__Brief__:
Go over the data and copy out each line with "computer" in it.

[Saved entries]
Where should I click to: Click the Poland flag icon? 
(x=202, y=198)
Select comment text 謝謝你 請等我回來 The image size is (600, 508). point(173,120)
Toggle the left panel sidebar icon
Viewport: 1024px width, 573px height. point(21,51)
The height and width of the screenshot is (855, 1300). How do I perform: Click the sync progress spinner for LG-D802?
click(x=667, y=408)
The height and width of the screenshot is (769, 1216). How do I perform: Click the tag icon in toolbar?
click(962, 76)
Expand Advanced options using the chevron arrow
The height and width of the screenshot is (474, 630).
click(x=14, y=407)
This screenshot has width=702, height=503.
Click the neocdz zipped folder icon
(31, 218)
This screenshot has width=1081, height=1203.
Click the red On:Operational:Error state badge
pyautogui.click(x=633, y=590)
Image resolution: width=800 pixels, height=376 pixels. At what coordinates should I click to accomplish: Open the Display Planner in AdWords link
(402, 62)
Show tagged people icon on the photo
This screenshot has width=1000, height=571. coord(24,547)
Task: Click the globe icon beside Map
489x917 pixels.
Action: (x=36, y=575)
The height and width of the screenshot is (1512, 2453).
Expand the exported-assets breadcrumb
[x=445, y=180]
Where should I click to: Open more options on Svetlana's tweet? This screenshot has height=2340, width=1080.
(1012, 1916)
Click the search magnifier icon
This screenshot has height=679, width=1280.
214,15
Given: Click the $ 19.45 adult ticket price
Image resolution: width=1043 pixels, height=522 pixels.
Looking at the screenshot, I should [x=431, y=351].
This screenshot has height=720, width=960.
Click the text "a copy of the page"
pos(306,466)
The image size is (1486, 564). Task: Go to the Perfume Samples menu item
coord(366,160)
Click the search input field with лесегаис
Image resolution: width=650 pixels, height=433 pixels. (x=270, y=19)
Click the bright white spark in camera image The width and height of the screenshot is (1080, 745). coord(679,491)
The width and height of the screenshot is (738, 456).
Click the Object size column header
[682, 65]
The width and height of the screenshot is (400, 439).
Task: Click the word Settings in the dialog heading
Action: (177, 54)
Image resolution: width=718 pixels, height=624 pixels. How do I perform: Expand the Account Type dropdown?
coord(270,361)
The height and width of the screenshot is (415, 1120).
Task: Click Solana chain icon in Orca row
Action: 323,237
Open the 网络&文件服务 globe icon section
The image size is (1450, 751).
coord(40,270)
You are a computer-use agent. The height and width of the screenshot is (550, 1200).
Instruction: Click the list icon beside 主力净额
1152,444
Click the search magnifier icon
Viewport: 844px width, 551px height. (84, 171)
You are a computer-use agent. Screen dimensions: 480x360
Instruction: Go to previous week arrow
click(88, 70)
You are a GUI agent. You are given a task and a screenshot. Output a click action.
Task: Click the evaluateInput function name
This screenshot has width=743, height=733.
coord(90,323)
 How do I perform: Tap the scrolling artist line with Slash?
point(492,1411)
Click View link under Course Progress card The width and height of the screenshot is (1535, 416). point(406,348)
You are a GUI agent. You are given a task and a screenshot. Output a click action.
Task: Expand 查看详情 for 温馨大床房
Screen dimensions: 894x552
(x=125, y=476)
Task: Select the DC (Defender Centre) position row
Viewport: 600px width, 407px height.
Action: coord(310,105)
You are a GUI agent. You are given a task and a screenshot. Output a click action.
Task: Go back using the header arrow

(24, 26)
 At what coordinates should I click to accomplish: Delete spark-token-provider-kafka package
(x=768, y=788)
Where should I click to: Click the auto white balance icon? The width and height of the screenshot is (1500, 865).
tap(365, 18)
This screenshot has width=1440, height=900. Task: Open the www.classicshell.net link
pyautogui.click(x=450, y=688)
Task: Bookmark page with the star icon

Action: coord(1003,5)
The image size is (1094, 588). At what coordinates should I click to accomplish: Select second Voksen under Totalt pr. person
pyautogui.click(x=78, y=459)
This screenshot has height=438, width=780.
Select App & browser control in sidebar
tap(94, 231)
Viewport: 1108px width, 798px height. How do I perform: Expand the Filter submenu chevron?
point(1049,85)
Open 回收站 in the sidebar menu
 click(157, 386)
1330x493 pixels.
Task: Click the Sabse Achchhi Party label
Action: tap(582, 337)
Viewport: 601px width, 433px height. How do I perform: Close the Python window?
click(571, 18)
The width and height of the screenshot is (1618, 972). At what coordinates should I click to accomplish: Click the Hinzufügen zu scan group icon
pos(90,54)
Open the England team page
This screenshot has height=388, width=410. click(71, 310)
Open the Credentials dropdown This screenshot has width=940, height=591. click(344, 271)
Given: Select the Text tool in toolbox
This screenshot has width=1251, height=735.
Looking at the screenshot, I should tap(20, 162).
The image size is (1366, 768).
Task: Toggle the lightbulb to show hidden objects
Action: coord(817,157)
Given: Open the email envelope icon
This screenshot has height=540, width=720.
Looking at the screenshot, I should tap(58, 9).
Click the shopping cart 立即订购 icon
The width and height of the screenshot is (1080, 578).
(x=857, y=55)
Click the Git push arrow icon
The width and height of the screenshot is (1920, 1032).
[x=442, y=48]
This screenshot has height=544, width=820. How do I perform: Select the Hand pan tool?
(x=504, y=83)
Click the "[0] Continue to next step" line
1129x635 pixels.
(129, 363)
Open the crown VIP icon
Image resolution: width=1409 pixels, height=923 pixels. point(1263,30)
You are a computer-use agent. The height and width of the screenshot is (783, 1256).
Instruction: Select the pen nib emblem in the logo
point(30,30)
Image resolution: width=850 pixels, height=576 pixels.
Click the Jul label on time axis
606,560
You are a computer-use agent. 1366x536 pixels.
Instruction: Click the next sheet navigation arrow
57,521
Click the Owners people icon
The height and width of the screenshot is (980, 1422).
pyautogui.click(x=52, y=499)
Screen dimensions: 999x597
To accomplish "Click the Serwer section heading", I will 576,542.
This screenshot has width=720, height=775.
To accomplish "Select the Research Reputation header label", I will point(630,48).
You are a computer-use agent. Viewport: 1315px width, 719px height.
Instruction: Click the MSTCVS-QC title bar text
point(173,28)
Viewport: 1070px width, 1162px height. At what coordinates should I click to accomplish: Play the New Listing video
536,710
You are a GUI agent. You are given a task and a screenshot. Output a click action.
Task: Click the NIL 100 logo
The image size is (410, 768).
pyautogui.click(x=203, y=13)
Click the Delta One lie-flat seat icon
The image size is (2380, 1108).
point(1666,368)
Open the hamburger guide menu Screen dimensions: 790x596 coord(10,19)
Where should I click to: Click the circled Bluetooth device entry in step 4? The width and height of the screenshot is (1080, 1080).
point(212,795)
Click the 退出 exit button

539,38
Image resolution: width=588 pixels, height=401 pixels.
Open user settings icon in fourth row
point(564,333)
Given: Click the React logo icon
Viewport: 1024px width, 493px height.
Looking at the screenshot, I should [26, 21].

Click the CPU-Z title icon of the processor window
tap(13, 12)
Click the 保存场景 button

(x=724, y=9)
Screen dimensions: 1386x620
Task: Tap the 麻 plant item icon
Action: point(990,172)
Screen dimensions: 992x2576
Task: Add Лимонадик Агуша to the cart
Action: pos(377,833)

__Result for this exercise__:
You are a computer-use agent. The height and width of the screenshot is (550, 1200).
You are a computer-use agent. Screen dimensions: 480x360
You are a computer-use agent. The height and width of the screenshot is (783, 1256).
You are a computer-use agent. 1366x536 pixels.
You are a computer-use agent. Viewport: 1315px width, 719px height.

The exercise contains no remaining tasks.